When 384 members of the Class of 1929 registered for the fall term of 1925 they found Harvard like America was energetically building in an era of prosperity; three new dormitories in the Yard had been completed the spring before and a fourth--Strauss--was just off the drafting board. The walls of McKinlock were already standing beside the Charles, plans for Memorial Church were being drawn up, and the basement was laid for the new Fogg Museum.
Square merchants advertised raccoon coast for $350 and Harold Lloyd was frolicking in "The Freshman" a comedy about college and football life which few of the new class took very seriously. More important things lay in Harvard Stadium where the revised football team was expected to do great things.
These freshmen were honestly unconcerned about the war debt problems of France or the Locarno treaty and only occasionally did the world court issue make a determined appearance in their lives. As the fall term opened Cal Coolidge was well on his way to mediocrity while Red Grange and Paul Whiteman's jazz caught the undergraduates' enthusiasm.

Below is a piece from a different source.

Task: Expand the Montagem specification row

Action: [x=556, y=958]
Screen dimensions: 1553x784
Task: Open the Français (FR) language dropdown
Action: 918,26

Hardly had the Shenandoah dirigible crashed than '29 unbuttoned its collar in Hemenyway gym to register for its first term. Most found the special freshman welcoming day a big help in getting their bearings. As they wrote weeks later in their first assignment for English A, in a theme entitled "My Reactions--Favorable and Unfavorable--to My Reception at Harvard" that extra day without the upperclassman gave the class its first feeling of unity.
A promising football player commented that he missed the fan-fare he had expected on arrival and felt neglected until practice on Monday. While a prosaic southerner who expected to be beaten and scalped in the high tradition of southern universities found he could go to his room unmolested. And an independent scholar noted the air of partial aloofness, "a considerable and soothing reserve, a refreshing forbearance from prying into the affairs of others."
Expenses $900
He also wrote of "the somewhat warped impression of the University's activities which we receive at the freshman meeting--that football and literary work are the chief extra-curricular interests of the students; the annoyance of wandering in perilous search of cafeteria food during the four days between our required arrival and the opening of the freshman dining halls; the incompetence of the student advisory system which does not send our counsellors to interview us until we have already passed the uncertain stage of finding our way about in the bewilderment of our new life."
Aside from these few discomforts the '29ers landed on a college well trained to handle them. Dean Whitney '17 had just enlisted a group of recently-graduated proctors and had picked Elliott Perkins '23 as his first assistant dean. The CRIMSON added to their advice with its first "Confidential Guide to Freshman Courses," which covered about 40 courses normally open to the newcomers. The freshmen in financial trouble turned to Walter Daly '14 who announced average expenses would run between $900 and $1,200. All told, Harvard in the fall of 1925 greeted its new babes with open arms and rapidly installed them in the halls of Gore, Standish, George Smith, James Smith, Persis Smith, Little and Shepard.
John Philip Sousa's famous band was in Sanders during the second week of college and set merrily about creating the enthusiastic air which filled the Yard and Soldiers Field for the next nine months.
Over 175 candidates turned out on Monday afternoon for Coach Cambells first practice. By the Andover game the squad had been pruned to three teams and a number of stars began to twinkle ever so faintly: French (later captain), Putnam, Cunningham, and McGehee in the backfield; O Connell, Harrison, Wolfe, Churchill, Parkinson, Robinson, and Prior from end to end.
The score of that opener was 0-0 in a game a little open football. By the Yale battle two months later the team had crushed every opponent and the once optimistic supporters of the varsity eleven had turned to the freshmen as the leading lights of future Harvard football.
With all due respect to the above contingent, one must remind The Class of three singularly miserable individuals--Devinna, Garbose, and Spibtarn--who opened college in Stillman Infirmary. Poor Devinna: he was there until Oct. 28.
The healthy were jousting with their classmates in an opening day football rally during which the freshmen gathered at the Smith Hall quadrangle and marched en masse to the Stadium for the Rensselear Polytechnic game. This freshman cheering was a fixture for the next two games, characterizing the intense feeling which football stirred up in the undergraduates.
Controversy reached a high point with the column of W. O. McGeehan in the Boston Globe. He wrote to the effect that given a chance the graduates and undergraduates of Harvard would gladly trade President Lowell, President Emeritus Eliot, and three heads of departments for a good running backfield and no questions asked.
The CRIMSON, which felt it was in close contact with the situation, replied that Harvard "wouldn't exchange one item of its academic prestige for the best All-American football team in history and a herd of newspaper propagandists in the bargain." Even during the fall of 1925 the opinion was still widely held around Cambridge that Stadium was an accessory of the College and not the College of the Stadium.